Source records START
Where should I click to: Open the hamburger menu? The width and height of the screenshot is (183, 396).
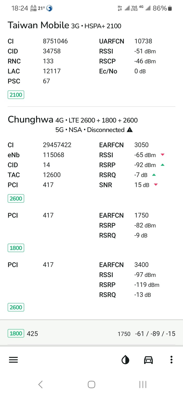pyautogui.click(x=13, y=360)
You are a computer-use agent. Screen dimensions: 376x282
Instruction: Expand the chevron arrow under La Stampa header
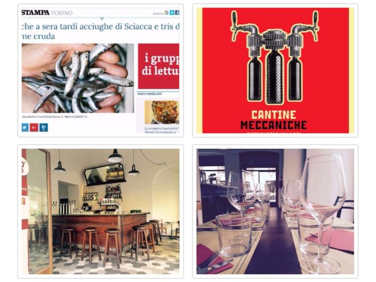(102, 18)
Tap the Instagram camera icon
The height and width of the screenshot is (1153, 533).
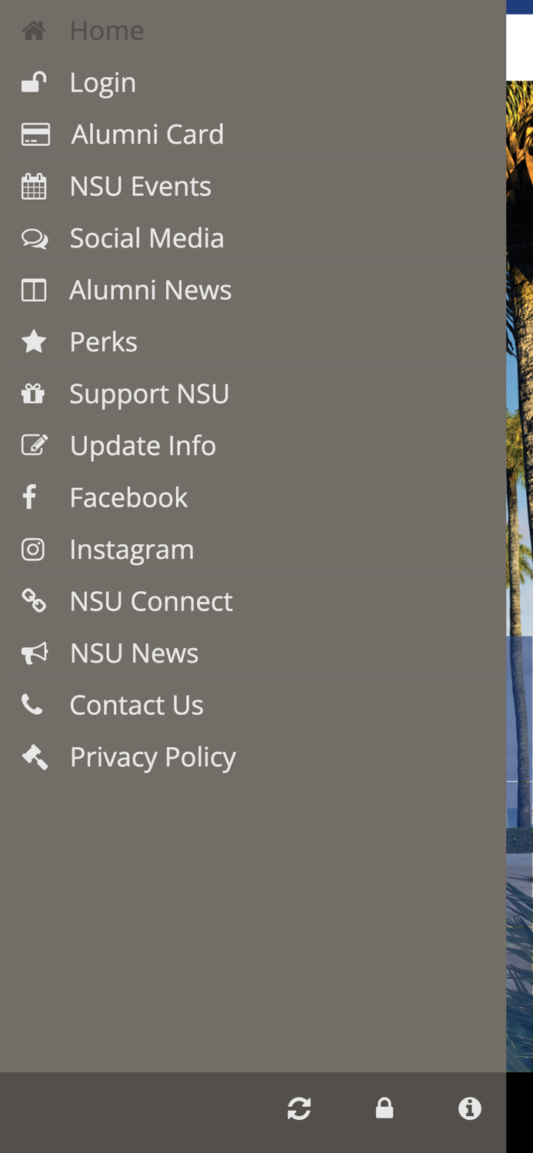coord(34,548)
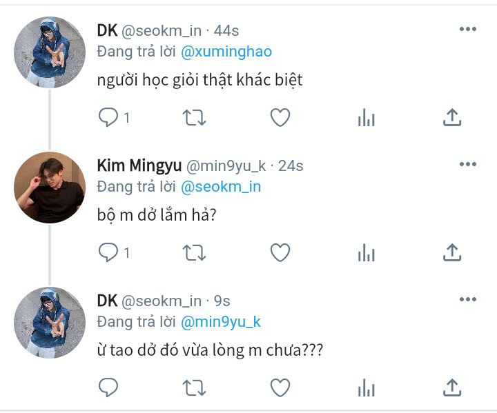This screenshot has height=413, width=497.
Task: Share DK's 9s tweet
Action: [452, 387]
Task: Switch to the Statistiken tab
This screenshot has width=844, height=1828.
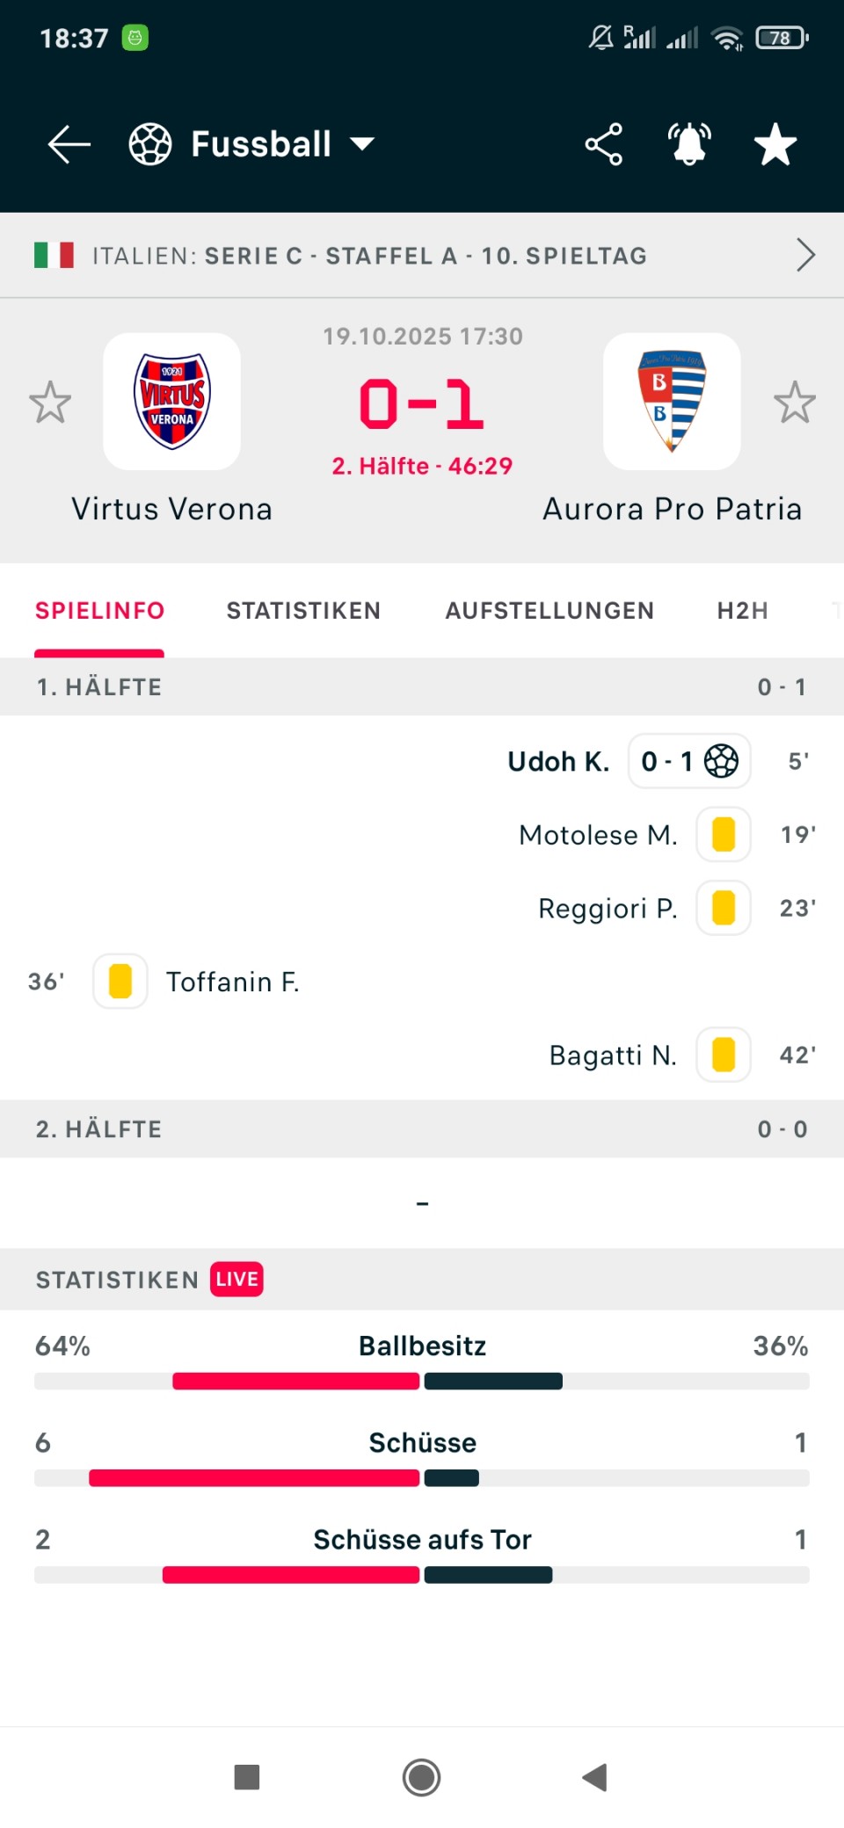Action: click(x=303, y=611)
Source records END
Work to complete: Repeat the material above in full and unchanged, minus its images.

Solved problem:
Where should I click to: Open the hamburger menu? The width and height of the screenshot is (183, 396).
pyautogui.click(x=13, y=360)
You are a computer-use agent. Screen dimensions: 376x282
Instruction: Expand the chevron arrow under La Stampa header
(102, 18)
Tap the Instagram camera icon
The height and width of the screenshot is (1153, 533).
coord(34,548)
This screenshot has height=413, width=497.
Task: Share DK's 9s tweet
Action: [452, 387]
Task: Switch to the Statistiken tab
This screenshot has width=844, height=1828.
Action: click(x=303, y=611)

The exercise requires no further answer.